I am using the Assistant API with the model gpt-4-turbo-preview. After about 20 messages of interaction in the same thread, no matter what I send, it repeats the same response message. Is this happening only to me?

Likely not.

What settings are you using? What do your prompts look like? System, assistant, user…

After about 20 messages of interaction in the same thread, no matter what I send, it repeats the same response message. Is this happening only to me?

Could you show your prompt and API parameters (temperature…) ?

Have you experimented with GPT-4 to understand whether this is a prompt or a model-related issue?

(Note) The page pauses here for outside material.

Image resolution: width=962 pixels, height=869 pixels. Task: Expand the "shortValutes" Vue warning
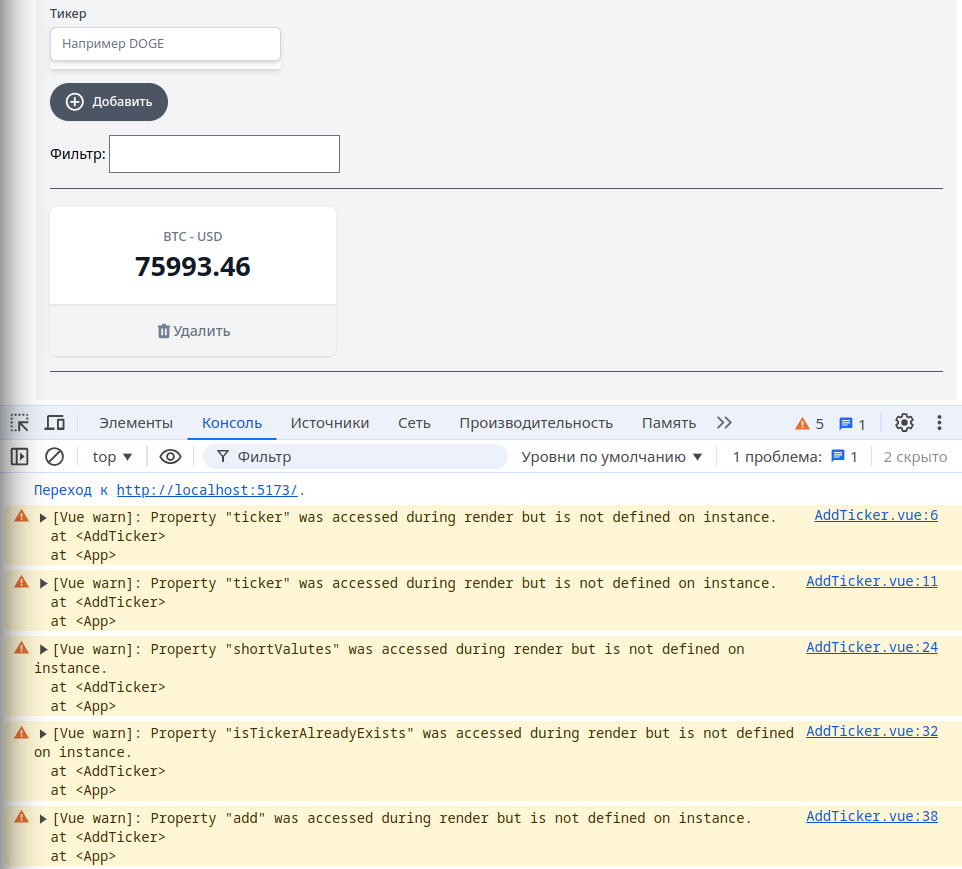(x=43, y=650)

I haven’t provided any complex instructions, just the flow of conversation I want to achieve with Assistant. Recently, I tested the GPT-4 model and encountered an issue where arguments were not passed in function calls. Consequently, I tried it with the 3.5-turbo-16k model and didn’t observe the same behavior. However, considering the accuracy of the conversation, I found that the 4-turbo model performed better, so I continued using it.

My implementation is quite simple. I input Instructions to the Assistant and specify the Assistant’s ID in the thread to continue the conversation. The temperature setting and others are left at their defaults.

Do you see the repeat of messages in the playground?

You can access it

https://platform.openai.com/playground?assistant=[assistant_id]&mode=assistant&thread=[thread]

20 coincidentally is the default limit of messages returned.

I haven’t tried it in the Playground. Is there any documentation mentioning a 20-message limit?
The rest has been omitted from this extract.